WHAT IS REQUIRED
Put the lines of the listing, from the line containing "You are a GUI" through the end, into a JSON list of strings with one string per line. Skip blank lines and leave the pictures out.

============

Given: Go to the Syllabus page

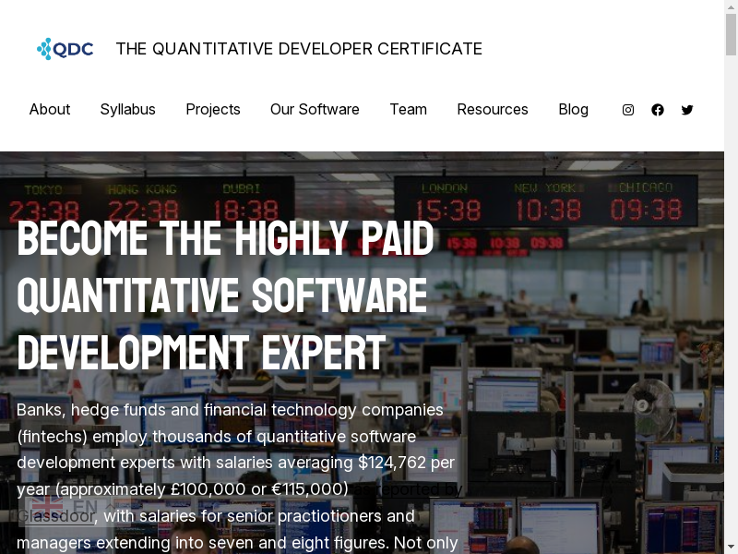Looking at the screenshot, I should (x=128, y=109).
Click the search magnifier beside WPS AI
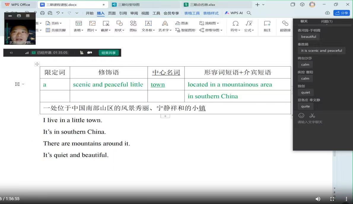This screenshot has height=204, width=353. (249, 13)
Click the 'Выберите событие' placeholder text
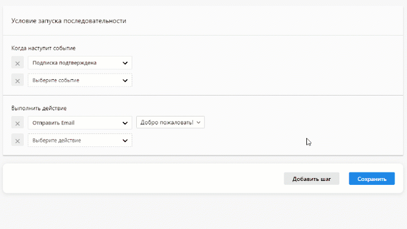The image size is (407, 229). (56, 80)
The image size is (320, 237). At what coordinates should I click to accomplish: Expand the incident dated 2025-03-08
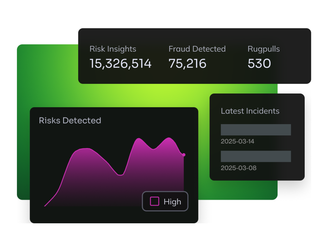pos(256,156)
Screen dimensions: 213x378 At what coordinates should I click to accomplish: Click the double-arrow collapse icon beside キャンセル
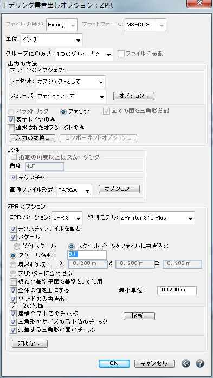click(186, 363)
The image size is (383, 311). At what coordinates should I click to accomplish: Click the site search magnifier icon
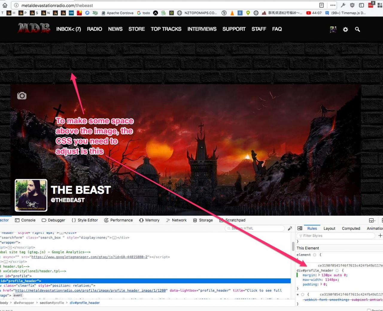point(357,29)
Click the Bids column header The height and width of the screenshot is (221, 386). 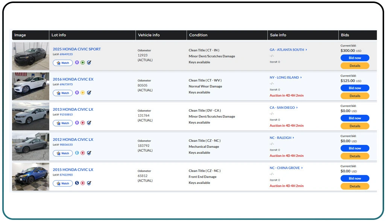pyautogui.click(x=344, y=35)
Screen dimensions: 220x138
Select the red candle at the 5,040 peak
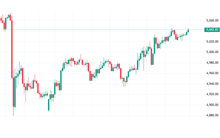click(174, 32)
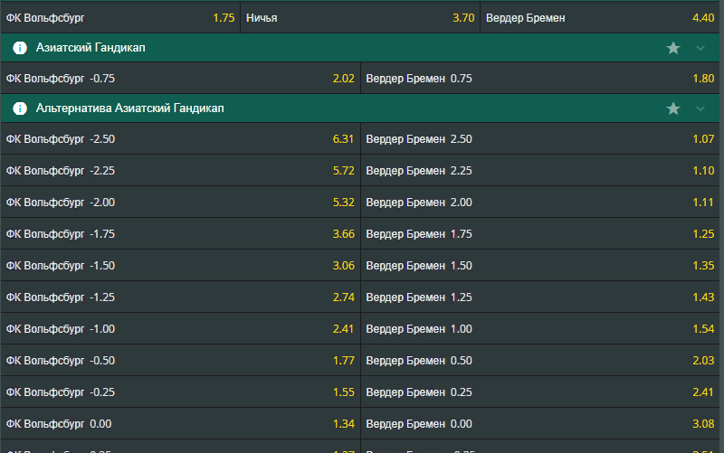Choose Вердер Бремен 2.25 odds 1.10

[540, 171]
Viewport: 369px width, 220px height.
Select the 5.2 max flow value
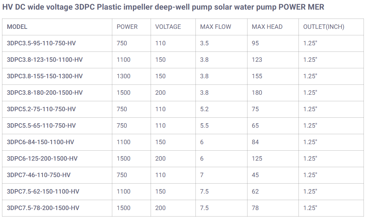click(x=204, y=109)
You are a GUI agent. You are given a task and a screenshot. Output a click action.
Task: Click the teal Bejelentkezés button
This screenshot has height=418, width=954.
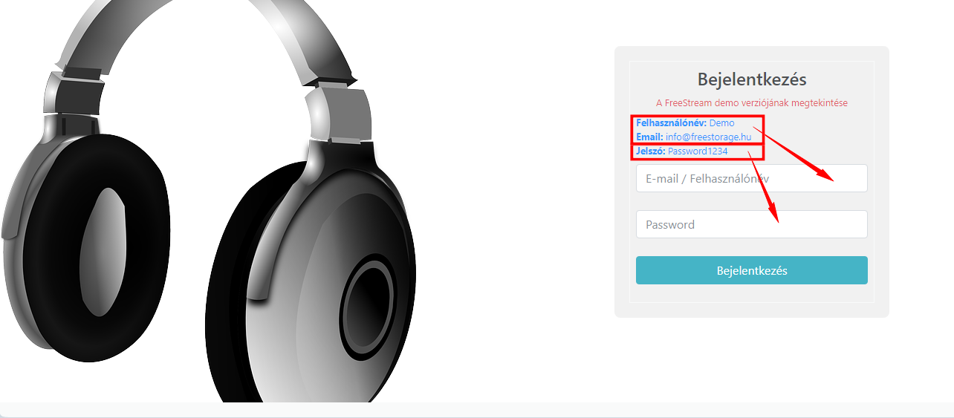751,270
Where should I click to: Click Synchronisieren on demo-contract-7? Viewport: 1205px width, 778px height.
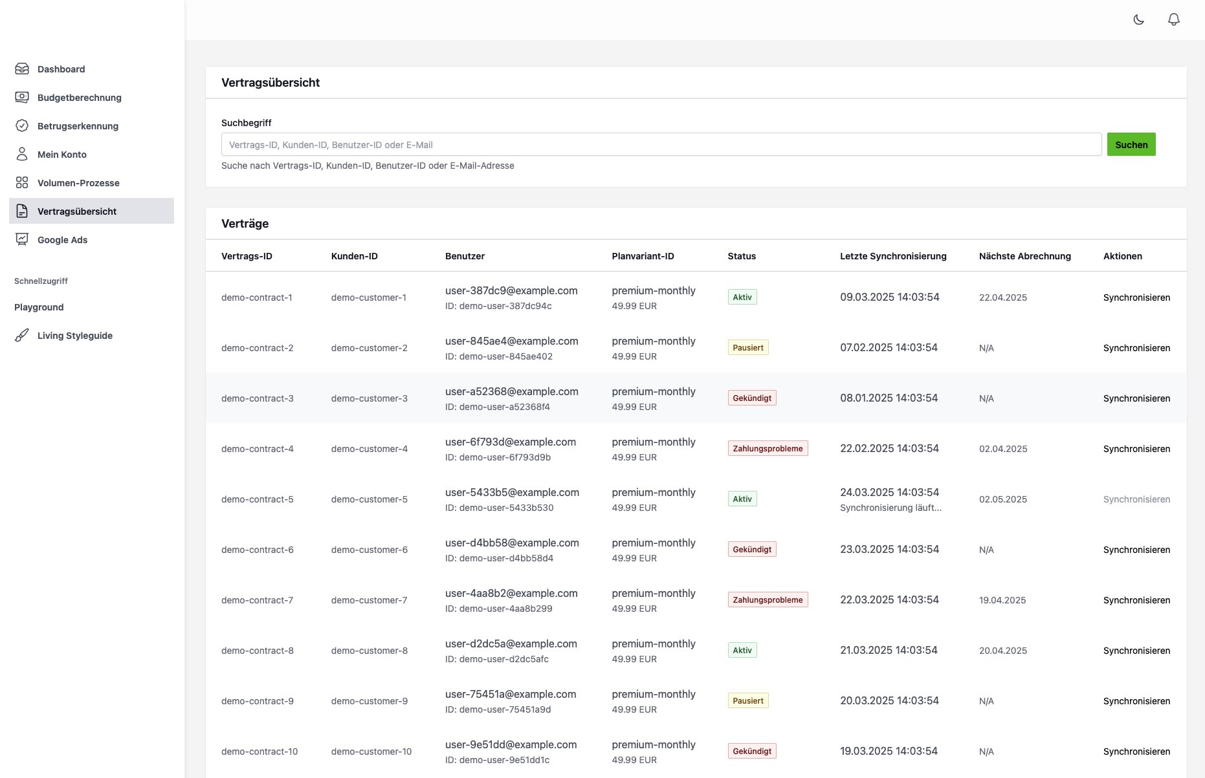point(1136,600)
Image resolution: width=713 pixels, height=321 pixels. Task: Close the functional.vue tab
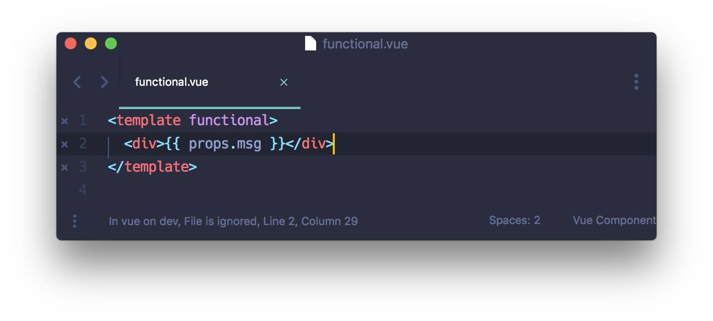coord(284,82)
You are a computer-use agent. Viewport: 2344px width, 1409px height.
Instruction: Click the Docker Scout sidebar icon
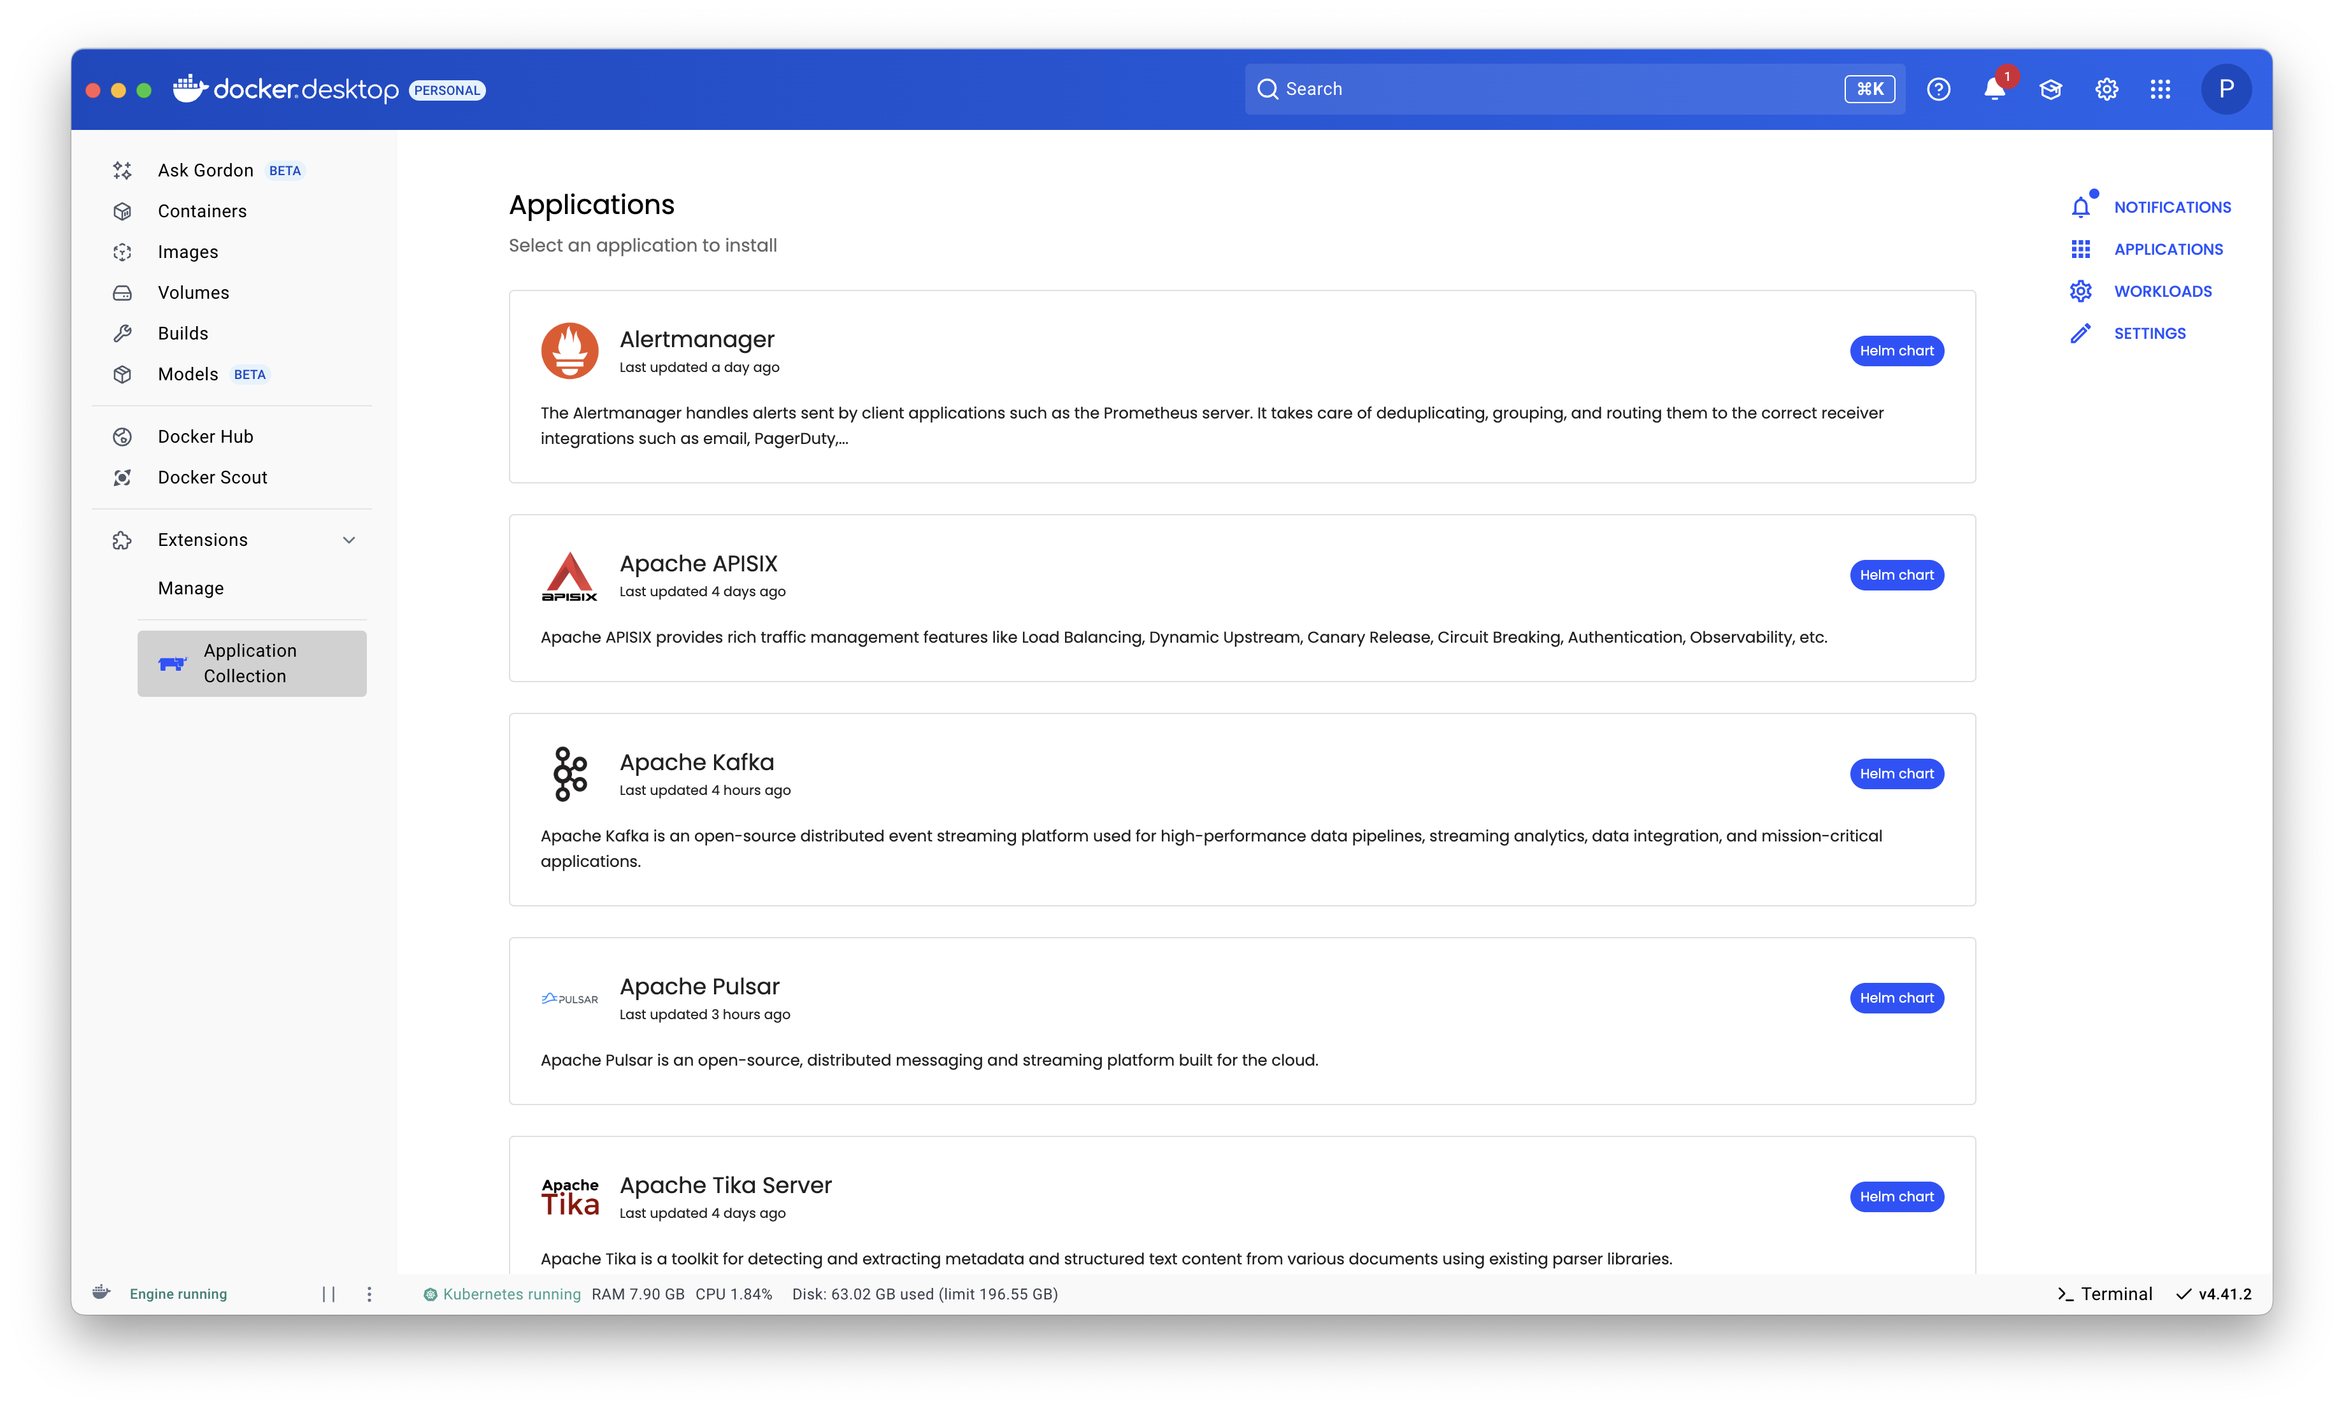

============

TASK SOLUTION
[
  "You are a GUI agent. You are given a task and a screenshot. Output a click action.",
  "Task: Click the teal Bejelentkezés button",
  "This screenshot has height=418, width=954.",
  "751,270",
  "Where should I click to: Click Synchronisieren on demo-contract-7? Viewport: 1205px width, 778px height.",
  "point(1136,600)",
  "Image resolution: width=713 pixels, height=321 pixels. Task: Close the functional.vue tab",
  "coord(284,82)",
  "You are a computer-use agent. Viewport: 2344px width, 1409px height.",
  "Instruction: Click the Docker Scout sidebar icon"
]